Penso proprio che sia stato usato al posto di sopracciglio, come dice Viola.
http://www.treccani.it/vocabolario/ciglio/ - vedi 1b.


----------



## longplay

Un'altra conferma : Cassiano vide il ritratto molto più tardi del Vasari e la sua descrizione sembra proprio quella della Gioconda del Louvre: priva di ciglia e con "sopracciglia"
appena tracciate per meno della metà ("mancava qualche poco nel ciglio"). Per un'idea, puoi trovare nel web tutte le immagini della Gioconda che vuoi. Ciao.


----------



## violadaprile

Vorrei sottolineare che la parola "sopracciglio" in sè è piuttosto brutta e pesante. Spesso in poesia e nei testi la parola ciglio (che significa anche genericamente "bordo") è usata in senso generico.


----------



## JGILABERTC

Ciao, amici!

Sono lusingato dal vostro interesse e gentilezza per aiutarmi a risolvere questo grande problema nella traduzione.

Credo che la parola "ciglio / Ciglia" può avere un significato più generico "anche perché ancora" e ancor più nel linguaggio letterario, spiega Violadaprile (bel nome).

E forse per questo motivo, il termine "nel ciglio" di Cassiano si riferisce alla mancanza di capelli, sia "ciglia" che in "sopracciglia", come può essere inteso dalle parole di Longplay.

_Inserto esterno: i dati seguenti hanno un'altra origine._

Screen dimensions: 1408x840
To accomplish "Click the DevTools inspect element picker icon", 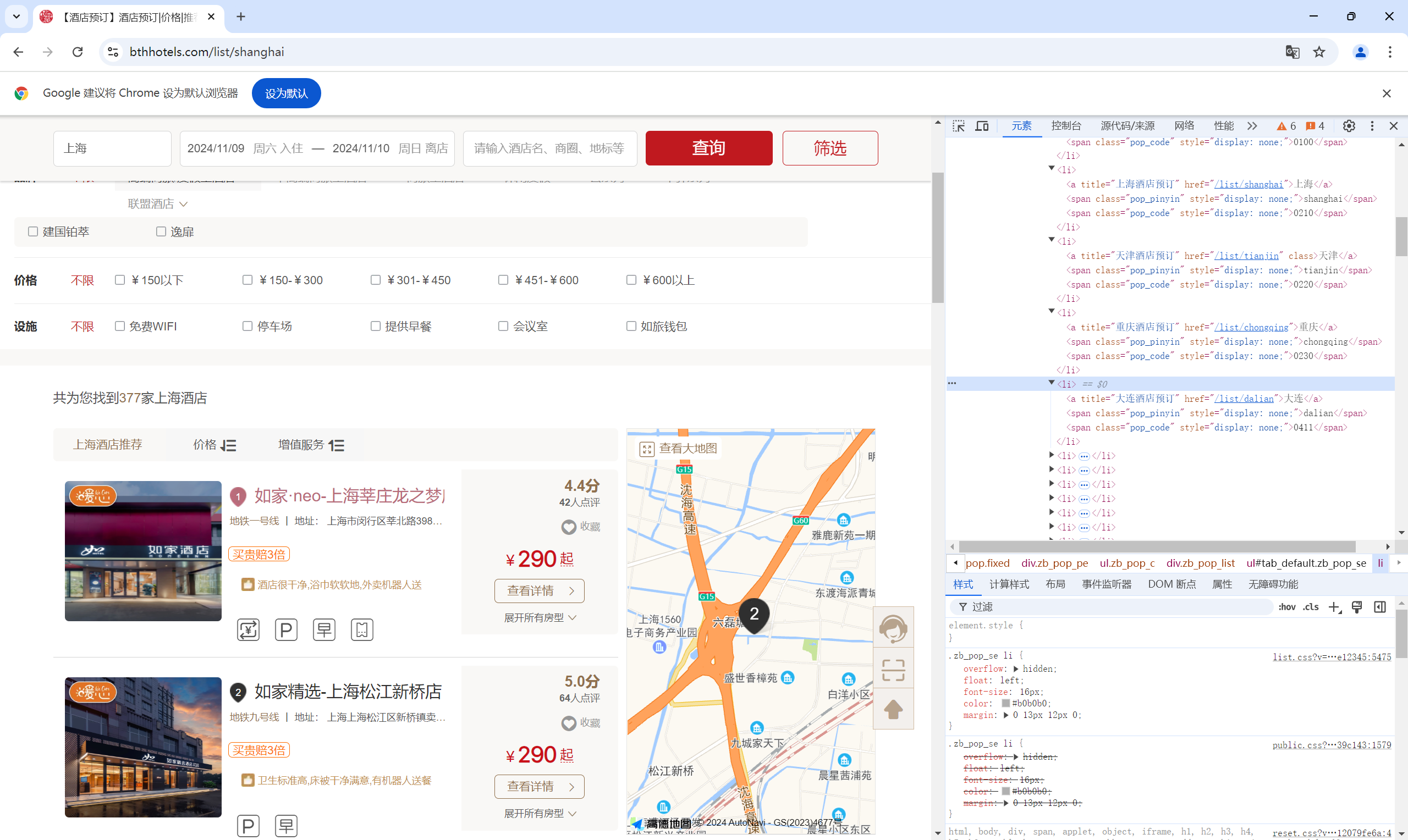I will pyautogui.click(x=958, y=126).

Interessante è anche la possibilità che indica Marco.cur di antico uso, almeno più spesso. Molto bene a correggere il mio testo in lingua italiana! In Spagna, un testo così e colloquialmente chiamato "macarrónico" ("pidgin") (soprattutto se è italiano, ma utilizzato anche per tutte le lingue: italiano "macarrónico", inglese "macarrónico"...)

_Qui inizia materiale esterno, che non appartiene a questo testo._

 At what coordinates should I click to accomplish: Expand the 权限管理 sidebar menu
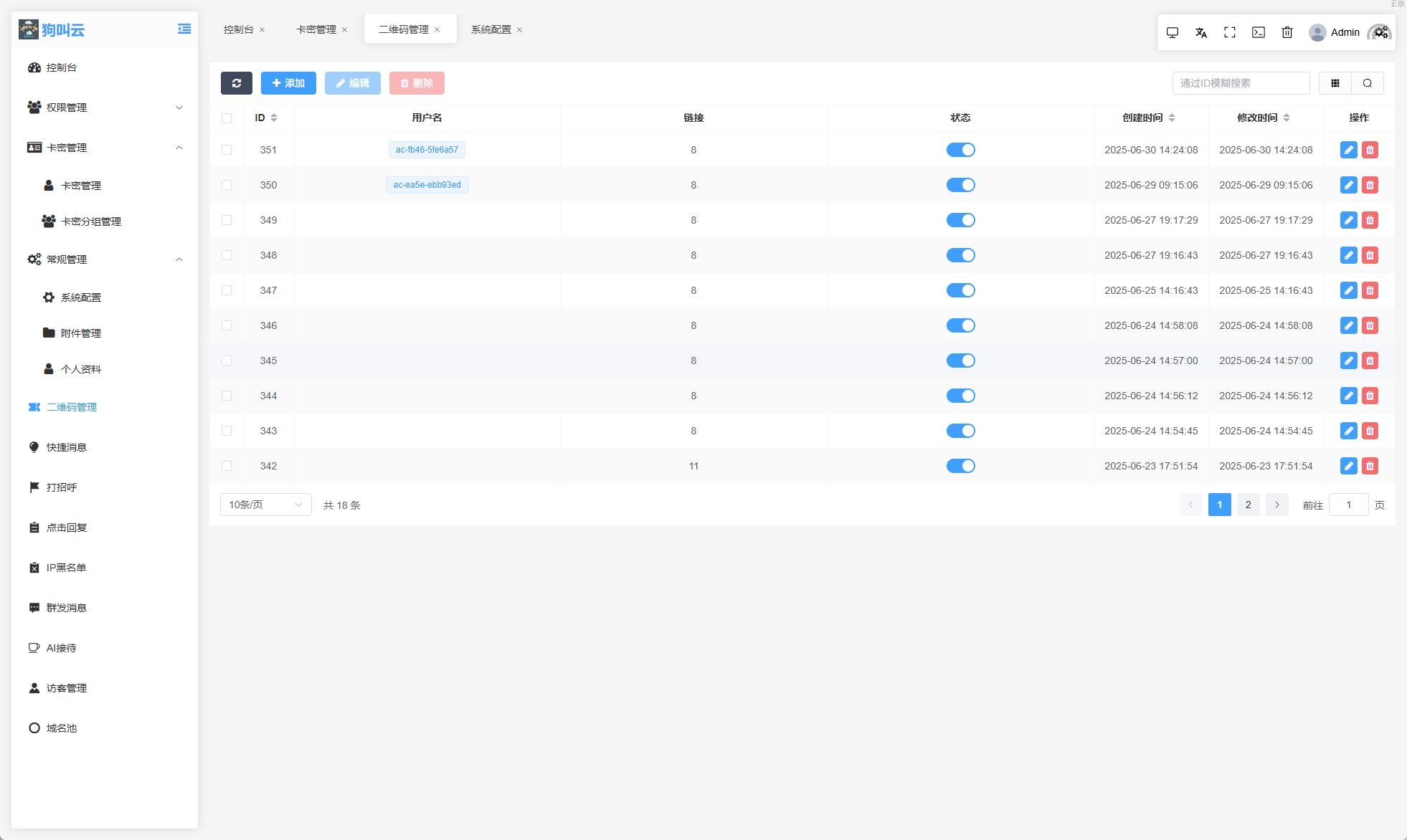(104, 108)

Non posso chiedere di più. Molte grazie a tutti.

Lorenzo (Madrid)


----------



## violadaprile

Scusa, un ultima precisazione.
I "capelli" sono quelli che stanno in cima alla testa, cosa diversa da ciglia e sopracciglia, che stanno sulla faccia.
So che voi li chiamate uguale, ma da noi hanno un altro nome.


----------



## longplay

Non è "maccaronico" : è vecchio di qualche secolo. Vedi lo spagnolo di Calderon d.B.(più o meno della stessa epoca di "ciglio"). Ciao.


----------



## violadaprile

> E forse per questo motivo, il termine "nel ciglio" di Cassiano si riferisce alla mancanza di capelli, sia "ciglia" che in "sopracciglia", come può essere inteso dalle parole di Longplay.
> 
> Interessante è anche la possibilità che indica Marco.cur di antico uso, almeno più spesso. Molto bene a correggere il mio testo in lingua italiana! In Spagna, un testo così e colloquialmente chiamato "macarrónico" ("pidgin") (soprattutto se è italiano, ma utilizzato anche per tutte le lingue: italiano "macarrónico", inglese "macarrónico"...)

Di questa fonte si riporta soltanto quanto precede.